**Activity**
If a line in the material below has the word "dialog", copy it.

**Records for the exercise**
========================================
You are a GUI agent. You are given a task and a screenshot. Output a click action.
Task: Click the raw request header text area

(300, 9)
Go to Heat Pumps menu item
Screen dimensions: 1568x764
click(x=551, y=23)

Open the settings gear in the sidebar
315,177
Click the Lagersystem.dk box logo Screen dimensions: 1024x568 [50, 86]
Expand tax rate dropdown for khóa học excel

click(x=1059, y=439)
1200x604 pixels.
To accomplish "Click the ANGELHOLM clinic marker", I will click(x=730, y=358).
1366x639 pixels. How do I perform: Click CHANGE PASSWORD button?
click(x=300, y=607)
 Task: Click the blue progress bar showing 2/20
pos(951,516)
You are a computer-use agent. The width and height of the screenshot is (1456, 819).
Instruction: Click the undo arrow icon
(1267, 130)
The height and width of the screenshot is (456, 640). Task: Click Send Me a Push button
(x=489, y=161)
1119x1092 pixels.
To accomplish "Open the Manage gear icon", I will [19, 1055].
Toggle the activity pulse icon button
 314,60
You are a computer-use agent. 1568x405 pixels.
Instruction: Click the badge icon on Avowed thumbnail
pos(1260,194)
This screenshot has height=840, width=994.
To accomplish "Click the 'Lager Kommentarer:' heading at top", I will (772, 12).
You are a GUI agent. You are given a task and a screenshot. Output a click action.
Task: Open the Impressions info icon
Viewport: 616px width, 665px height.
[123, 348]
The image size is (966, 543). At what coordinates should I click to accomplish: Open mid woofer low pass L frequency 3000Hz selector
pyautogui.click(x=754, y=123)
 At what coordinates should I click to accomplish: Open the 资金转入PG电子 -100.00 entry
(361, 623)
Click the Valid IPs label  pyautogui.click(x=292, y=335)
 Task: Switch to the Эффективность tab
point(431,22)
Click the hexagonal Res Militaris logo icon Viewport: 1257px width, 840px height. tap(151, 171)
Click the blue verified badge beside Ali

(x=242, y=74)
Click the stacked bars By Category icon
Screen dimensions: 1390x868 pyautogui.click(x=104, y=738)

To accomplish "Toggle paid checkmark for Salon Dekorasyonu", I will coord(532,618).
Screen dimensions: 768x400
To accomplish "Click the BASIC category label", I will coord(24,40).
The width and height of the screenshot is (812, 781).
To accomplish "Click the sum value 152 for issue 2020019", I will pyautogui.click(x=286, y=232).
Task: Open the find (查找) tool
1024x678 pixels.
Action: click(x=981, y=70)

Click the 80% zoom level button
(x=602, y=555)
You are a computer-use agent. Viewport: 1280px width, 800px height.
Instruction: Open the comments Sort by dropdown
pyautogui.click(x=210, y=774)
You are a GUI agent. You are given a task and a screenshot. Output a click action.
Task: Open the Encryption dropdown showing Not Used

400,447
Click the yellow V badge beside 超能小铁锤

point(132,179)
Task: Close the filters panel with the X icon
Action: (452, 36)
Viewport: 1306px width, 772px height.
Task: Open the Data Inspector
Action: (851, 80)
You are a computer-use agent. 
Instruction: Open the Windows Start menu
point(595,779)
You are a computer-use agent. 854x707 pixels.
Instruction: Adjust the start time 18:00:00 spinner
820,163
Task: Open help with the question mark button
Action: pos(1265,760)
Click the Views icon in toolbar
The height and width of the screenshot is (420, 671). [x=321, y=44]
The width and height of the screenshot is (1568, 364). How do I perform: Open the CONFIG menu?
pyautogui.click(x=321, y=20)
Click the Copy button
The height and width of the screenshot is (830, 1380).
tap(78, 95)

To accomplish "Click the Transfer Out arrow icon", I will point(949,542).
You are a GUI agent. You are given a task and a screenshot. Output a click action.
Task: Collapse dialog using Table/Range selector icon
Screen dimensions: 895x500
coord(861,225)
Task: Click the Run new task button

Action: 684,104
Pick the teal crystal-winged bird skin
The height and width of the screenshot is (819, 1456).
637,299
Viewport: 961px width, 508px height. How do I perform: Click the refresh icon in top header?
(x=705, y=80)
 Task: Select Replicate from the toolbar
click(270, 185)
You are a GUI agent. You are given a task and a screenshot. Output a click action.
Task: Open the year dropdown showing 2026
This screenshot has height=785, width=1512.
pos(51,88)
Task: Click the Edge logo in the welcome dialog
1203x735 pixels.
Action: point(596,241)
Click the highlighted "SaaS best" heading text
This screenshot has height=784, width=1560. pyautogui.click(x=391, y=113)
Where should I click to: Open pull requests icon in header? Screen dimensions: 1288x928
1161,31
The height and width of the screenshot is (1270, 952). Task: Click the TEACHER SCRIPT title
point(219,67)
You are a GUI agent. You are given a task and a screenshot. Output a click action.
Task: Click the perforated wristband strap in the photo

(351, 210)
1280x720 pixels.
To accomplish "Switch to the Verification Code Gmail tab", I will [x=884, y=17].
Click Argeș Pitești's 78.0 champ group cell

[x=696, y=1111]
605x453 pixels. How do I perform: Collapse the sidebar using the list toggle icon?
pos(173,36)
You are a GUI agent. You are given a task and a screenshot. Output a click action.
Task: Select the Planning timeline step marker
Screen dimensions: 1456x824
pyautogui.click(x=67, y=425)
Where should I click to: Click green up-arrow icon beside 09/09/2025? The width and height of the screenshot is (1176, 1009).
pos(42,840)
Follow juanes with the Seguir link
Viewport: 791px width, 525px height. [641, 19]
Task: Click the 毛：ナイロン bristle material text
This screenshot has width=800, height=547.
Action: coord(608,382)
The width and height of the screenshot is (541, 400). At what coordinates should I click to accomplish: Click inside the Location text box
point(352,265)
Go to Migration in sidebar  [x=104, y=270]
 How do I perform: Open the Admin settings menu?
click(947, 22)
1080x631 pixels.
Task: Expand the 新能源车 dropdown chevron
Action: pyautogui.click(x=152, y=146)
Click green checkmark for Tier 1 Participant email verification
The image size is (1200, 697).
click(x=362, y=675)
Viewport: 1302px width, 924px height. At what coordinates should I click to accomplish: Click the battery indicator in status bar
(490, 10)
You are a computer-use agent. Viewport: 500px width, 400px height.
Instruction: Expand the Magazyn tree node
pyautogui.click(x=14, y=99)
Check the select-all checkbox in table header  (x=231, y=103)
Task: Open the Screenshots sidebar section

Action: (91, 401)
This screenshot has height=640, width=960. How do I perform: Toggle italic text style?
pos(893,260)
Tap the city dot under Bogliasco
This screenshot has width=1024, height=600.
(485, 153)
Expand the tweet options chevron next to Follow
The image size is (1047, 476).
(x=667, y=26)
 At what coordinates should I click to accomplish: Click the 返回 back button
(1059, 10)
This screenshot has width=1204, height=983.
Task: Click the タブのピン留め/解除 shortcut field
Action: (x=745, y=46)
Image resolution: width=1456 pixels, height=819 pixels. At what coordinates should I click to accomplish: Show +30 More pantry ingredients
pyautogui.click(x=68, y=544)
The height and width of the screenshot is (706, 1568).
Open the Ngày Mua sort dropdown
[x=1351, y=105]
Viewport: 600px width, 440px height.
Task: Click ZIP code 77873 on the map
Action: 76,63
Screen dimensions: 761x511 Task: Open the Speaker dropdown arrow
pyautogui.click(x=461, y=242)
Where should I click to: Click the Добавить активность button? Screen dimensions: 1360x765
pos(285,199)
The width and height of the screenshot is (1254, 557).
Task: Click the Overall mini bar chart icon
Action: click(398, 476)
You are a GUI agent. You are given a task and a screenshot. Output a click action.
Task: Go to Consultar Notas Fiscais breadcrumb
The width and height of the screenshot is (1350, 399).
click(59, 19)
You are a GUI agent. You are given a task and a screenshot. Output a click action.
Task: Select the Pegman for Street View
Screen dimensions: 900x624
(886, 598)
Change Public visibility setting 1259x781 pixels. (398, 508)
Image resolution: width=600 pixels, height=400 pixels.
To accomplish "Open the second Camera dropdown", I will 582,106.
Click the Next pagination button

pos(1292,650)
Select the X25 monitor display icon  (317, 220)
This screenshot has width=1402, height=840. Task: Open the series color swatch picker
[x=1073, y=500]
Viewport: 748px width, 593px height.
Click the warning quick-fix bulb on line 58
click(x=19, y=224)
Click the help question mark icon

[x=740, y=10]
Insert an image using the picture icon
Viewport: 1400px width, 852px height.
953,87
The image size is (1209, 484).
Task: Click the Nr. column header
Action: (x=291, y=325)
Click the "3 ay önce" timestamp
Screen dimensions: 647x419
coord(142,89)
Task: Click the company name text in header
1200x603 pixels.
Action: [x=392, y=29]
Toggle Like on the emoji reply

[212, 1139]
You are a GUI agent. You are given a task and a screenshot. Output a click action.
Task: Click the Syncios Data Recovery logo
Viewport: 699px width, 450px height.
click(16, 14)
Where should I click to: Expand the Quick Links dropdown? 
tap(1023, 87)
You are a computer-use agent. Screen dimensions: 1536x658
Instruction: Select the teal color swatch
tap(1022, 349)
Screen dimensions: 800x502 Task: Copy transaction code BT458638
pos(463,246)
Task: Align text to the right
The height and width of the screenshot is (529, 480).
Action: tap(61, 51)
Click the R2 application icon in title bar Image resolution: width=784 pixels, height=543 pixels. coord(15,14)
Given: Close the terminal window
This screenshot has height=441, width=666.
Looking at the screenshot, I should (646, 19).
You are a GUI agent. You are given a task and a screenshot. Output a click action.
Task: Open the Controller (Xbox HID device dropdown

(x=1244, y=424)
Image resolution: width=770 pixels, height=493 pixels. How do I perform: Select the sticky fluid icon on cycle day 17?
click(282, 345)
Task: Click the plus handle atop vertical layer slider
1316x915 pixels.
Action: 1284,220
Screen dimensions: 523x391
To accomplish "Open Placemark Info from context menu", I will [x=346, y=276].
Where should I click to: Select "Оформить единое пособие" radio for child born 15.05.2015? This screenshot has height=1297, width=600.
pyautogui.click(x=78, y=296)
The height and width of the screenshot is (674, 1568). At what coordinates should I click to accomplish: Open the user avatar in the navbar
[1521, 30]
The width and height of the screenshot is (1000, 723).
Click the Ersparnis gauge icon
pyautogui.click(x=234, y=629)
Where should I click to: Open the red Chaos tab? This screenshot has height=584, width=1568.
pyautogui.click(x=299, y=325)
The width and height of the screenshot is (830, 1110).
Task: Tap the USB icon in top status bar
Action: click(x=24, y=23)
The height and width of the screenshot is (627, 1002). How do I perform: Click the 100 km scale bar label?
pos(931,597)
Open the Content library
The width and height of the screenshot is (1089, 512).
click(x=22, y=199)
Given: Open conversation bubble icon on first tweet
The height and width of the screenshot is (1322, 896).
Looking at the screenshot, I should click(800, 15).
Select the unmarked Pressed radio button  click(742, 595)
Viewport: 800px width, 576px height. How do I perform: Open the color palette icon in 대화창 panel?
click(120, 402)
========================================
**Answer section**
Task: Collapse dialog using Table/Range selector icon
Task: Click the Edge logo in the welcome dialog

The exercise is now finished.